Matyskiel v. Bernat, Gen. No. 51345
Court | United States Appellate Court of Illinois |
Citation | 85 Ill.App.2d 175,228 N.E.2d 746 |
Docket Number | Gen. No. 51345 |
Parties | William MATYSKIEL, Plaintiff-Appellant, v. Joseph J. BERNAT, Defendant-Appellee. |
Decision Date | 06 July 1967 |
Page 746
v.
Joseph J. BERNAT, Defendant-Appellee.
[85 Ill.App.2d 176]
Page 747
Davis, Dietch & Ryan, Arthur F. Cichorski, Chicago, for appellant.No appearance for appellee.
DEMPSEY, Justice.
Automobiles owned by William Matyskiel and Joseph Bernat collided in June of 1965 and Matyskiel sued for damages to his car. After a nonjury trial, the court found Bernat at fault, assessed Matyskiel's damages at $175.00 and entered judgment for that sum.
[85 Ill.App.2d 177] Bernat, through new counsel, filed a motion to vacate the judgment. The motion alleged that: Matyskiel was uninsured at the time of the accident; Bernat notified his insurance company that he had a claim against Matyskiel which would be presented under the uninsured motorists coverage of his policy; thereafter he was served with process notifying him that Matyskiel had filed a property damage suit; he forwarded the summons to his insurance company; notwithstanding his own claim, the company furnished the attorneys who defended him in Matyskiel's suit; the company's and the attorneys' interests were adverse to him; they could not adequately and fairly represent him but they proceeded to trial despite their conflict of interest. The motion further alleged that because of Matyskiel's judgment the defense of estoppel would be raised to any subsequent suit or arbitration proceeding commenced by Bernat under the uninsured motorists provision of his policy. The trial court granted the motion.
Page 748
Matyskiel regarded the trial court's order as one granting Bernat a new trial and he petitioned this court for leave to appeal. No brief, objection or counter-motion was filed in opposition to the petition and it was allowed. Matyskiel filed an additional brief in support of his petition and requested oral argument. An appearance was filed by Bernat's attorneys but no brief was presented in his behalf. Despite this deficiency an attorney appeared at the argument and, in response to our inquiry, stated that no brief had been filed because of the small amount involved and because the defendant relied upon a memorandum of law which was in the record and which had been submitted to the trial court.

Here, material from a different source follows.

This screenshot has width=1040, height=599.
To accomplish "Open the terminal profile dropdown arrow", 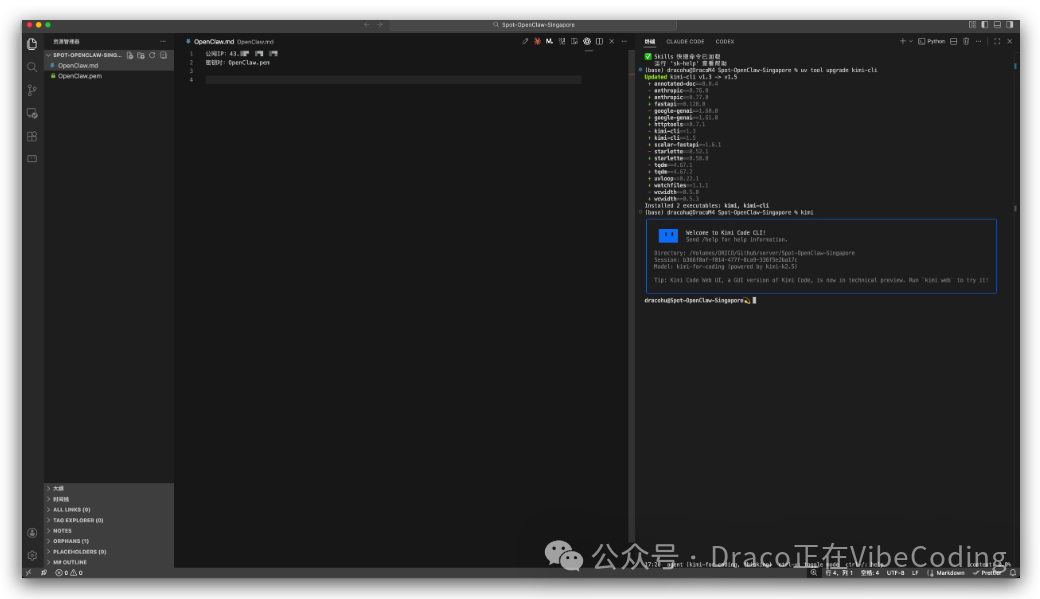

The memorandum referred to did not, in any respect, meet the issues or answer the arguments made in the appellant's petition and brief. Since the appellee did not file a brief in this court we would be justified, without[85 Ill.App.2d 178] further consideration of the merits of the case, in reversing the order of the trial court (541 Briar Place Corporation v. Harmann, 46 Ill.App.2d 1, 196 N.E.2d 498 (1964)). Appellate Court Rule 5(2)(k) (Supreme Court Rule 39(1) (1965), Ill.Rev.Stat.1965, c. 110, § 101.39(1), provides:
'Each party to a cause in this court shall file a printed brief * * *.
'Appellant's Brief shall contain the following divisions * * * Points and Authorities * * *.
'II. The Points and Authorities shall consist of the propositions relied upon in support of the appeal with citation of authorities.
'IV. The Argument shall be limited to the points made and cases cited in the Points and Authorities * * *.
'No alleged error or point not contained in the brief shall be raised afterwards, either by reply brief or in oral or printed argument * * *.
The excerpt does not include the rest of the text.